━━ Input
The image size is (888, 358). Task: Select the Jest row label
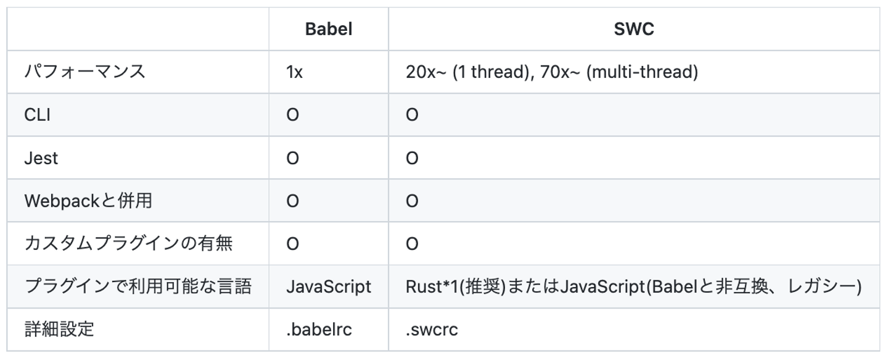pyautogui.click(x=41, y=158)
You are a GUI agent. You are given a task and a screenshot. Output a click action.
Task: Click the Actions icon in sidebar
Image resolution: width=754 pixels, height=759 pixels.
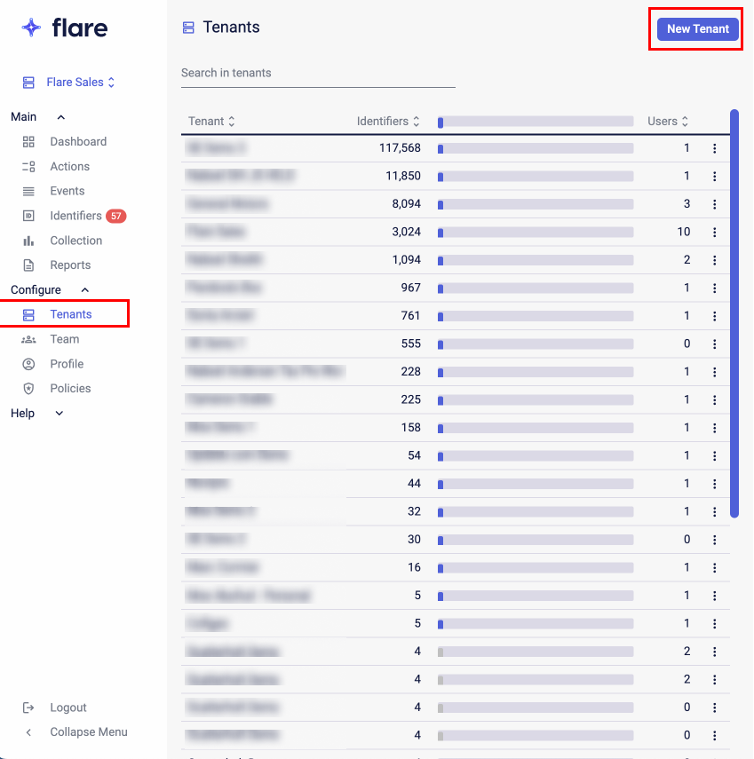click(x=28, y=167)
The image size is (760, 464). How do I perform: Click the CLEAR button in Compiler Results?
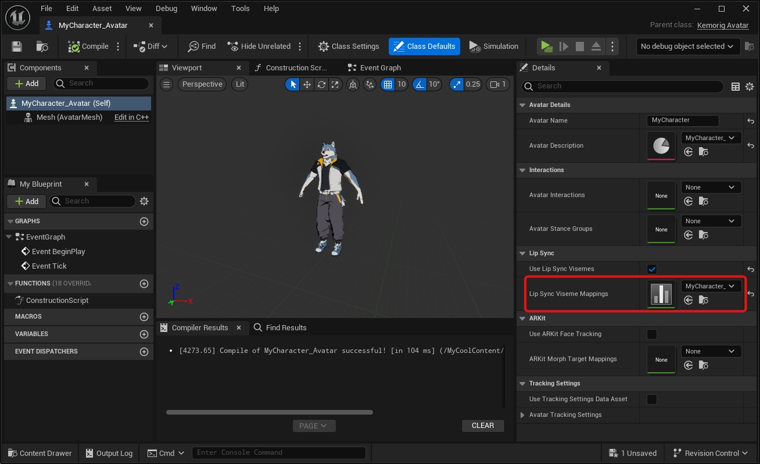[x=483, y=426]
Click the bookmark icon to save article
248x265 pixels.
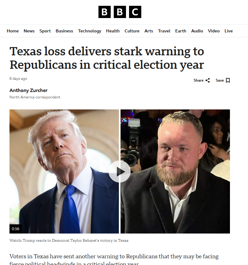[228, 80]
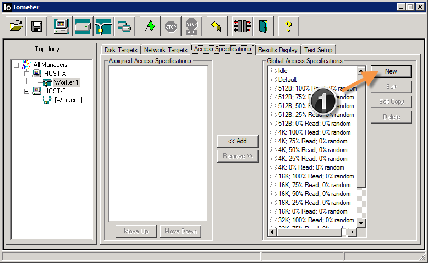This screenshot has width=428, height=263.
Task: Open Help with the question mark icon
Action: 289,26
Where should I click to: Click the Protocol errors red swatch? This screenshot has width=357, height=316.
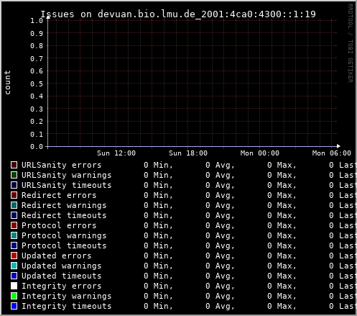point(14,225)
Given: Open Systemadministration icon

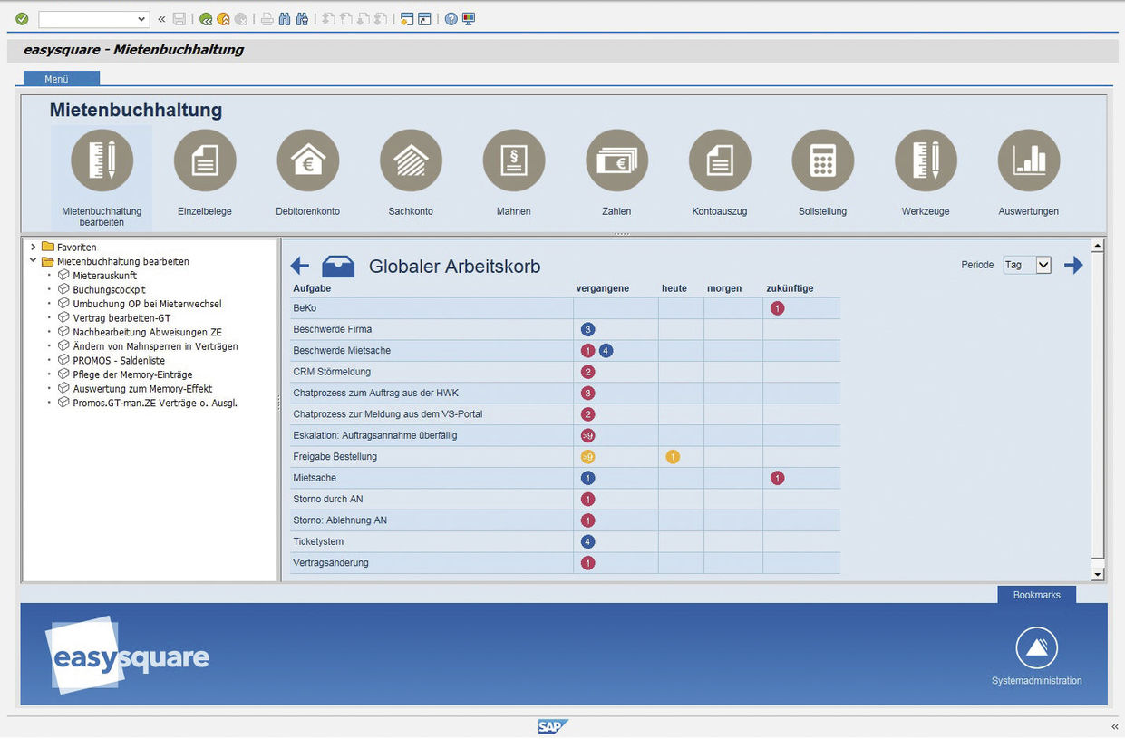Looking at the screenshot, I should [x=1036, y=648].
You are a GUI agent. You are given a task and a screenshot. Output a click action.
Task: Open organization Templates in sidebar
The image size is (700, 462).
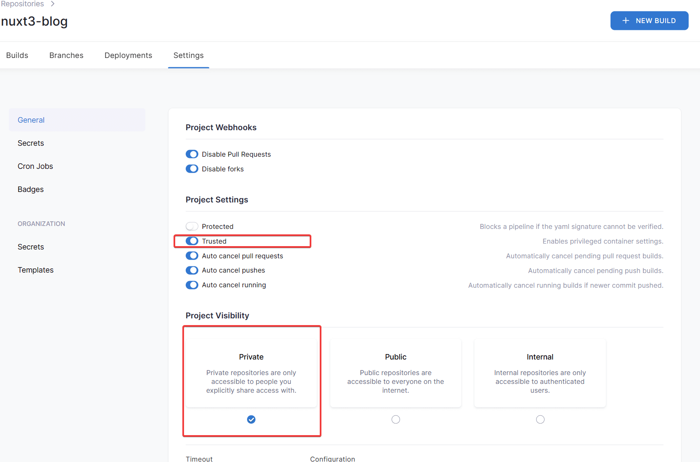tap(36, 270)
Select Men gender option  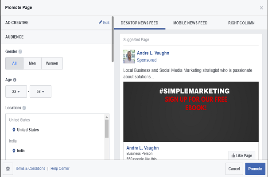click(x=32, y=63)
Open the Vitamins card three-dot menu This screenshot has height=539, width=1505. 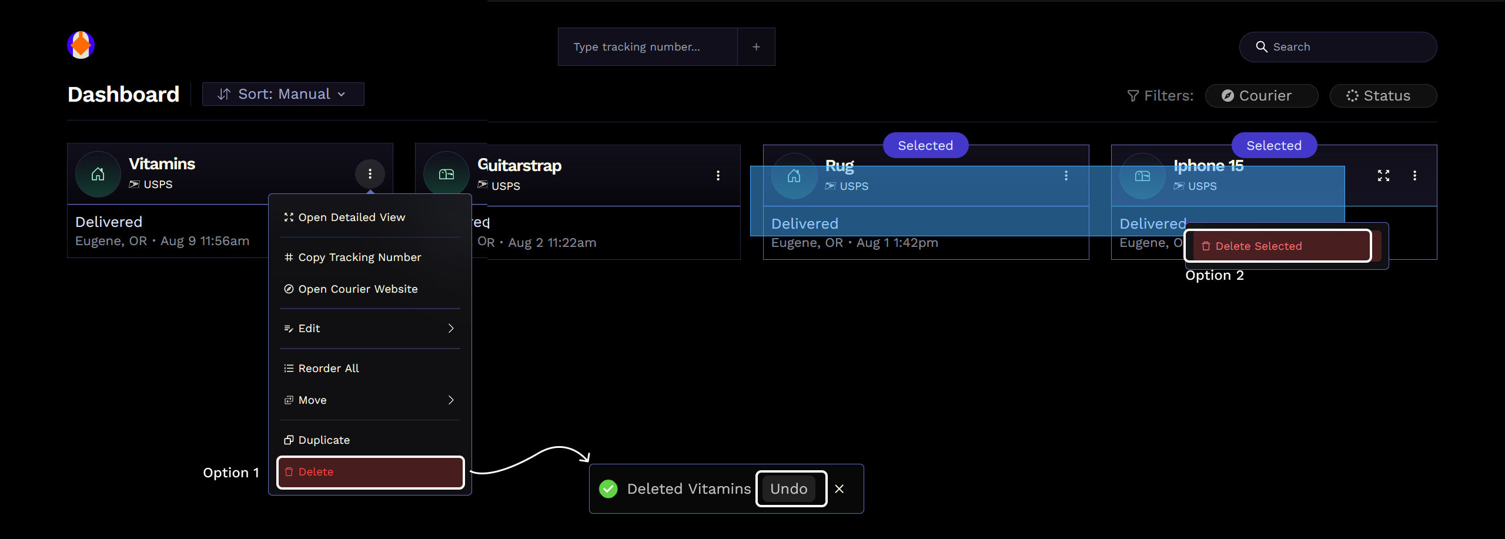370,174
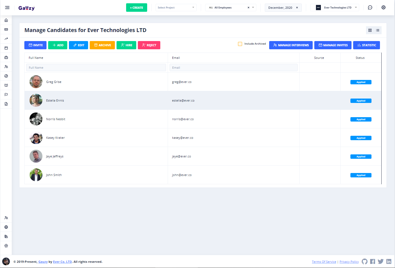Viewport: 395px width, 268px height.
Task: Expand the Select Project dropdown
Action: [176, 8]
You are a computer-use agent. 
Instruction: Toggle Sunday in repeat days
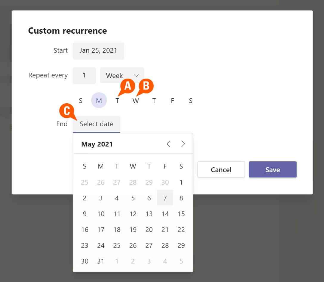coord(80,101)
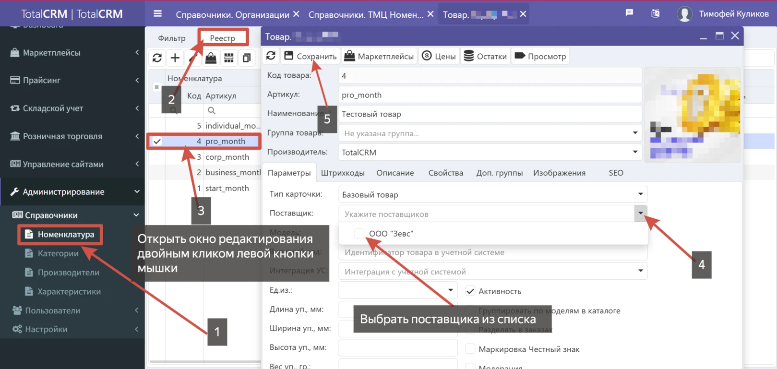
Task: Click the copy icon in registry toolbar
Action: (x=247, y=58)

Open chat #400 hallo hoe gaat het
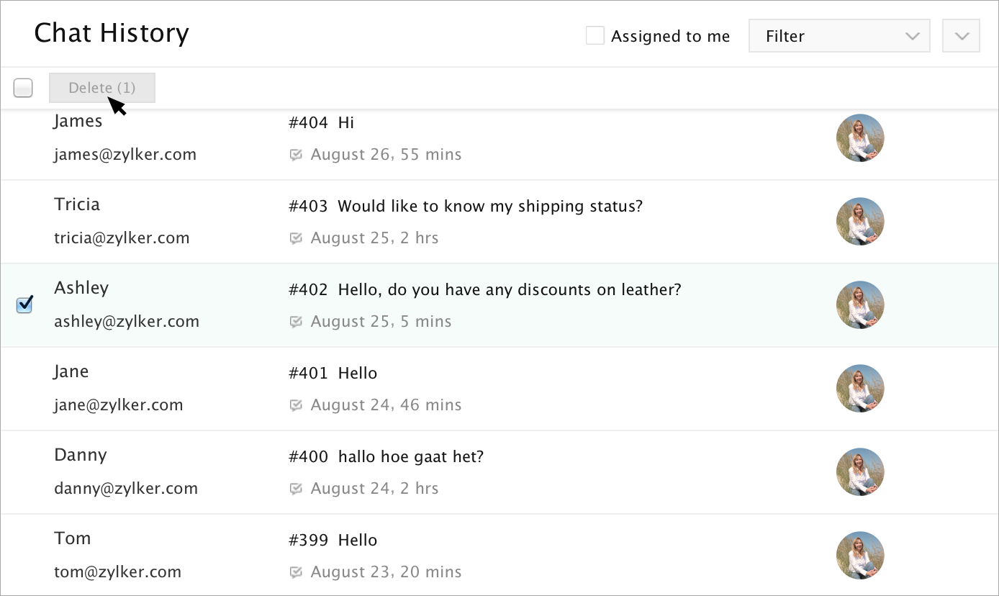[410, 457]
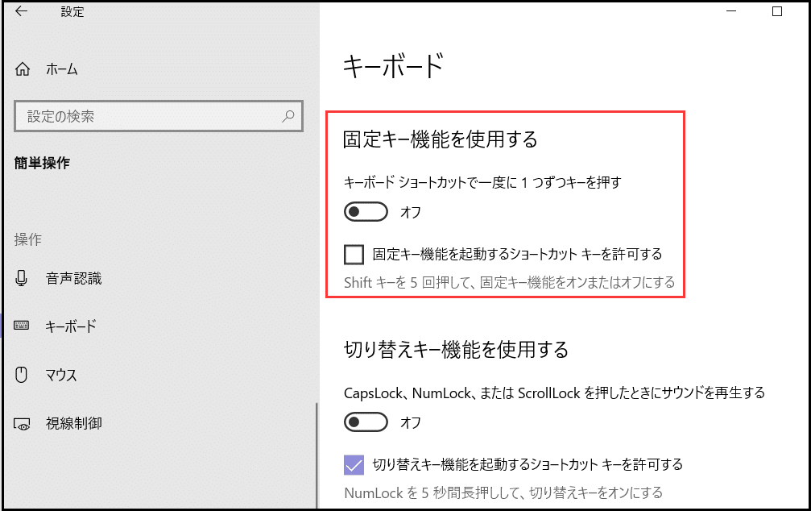This screenshot has width=811, height=511.
Task: Click the back arrow icon
Action: point(20,11)
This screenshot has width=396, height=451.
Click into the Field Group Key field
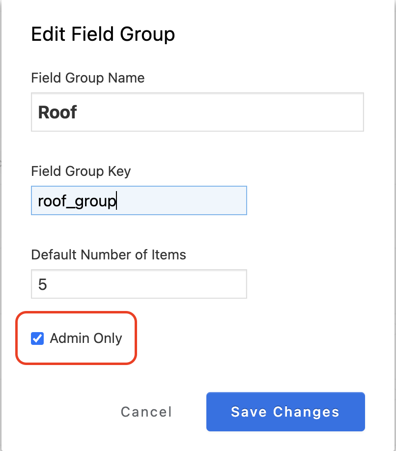click(x=139, y=200)
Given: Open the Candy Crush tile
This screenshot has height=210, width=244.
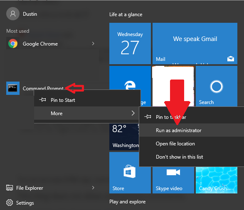Looking at the screenshot, I should point(217,180).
━━━━
• Task instructions: For every line of the records that has the word "sidebar" in it, make a copy.

• Exercise solution:
Task: Click the Actions icon in sidebar
Task: Open organization Templates in sidebar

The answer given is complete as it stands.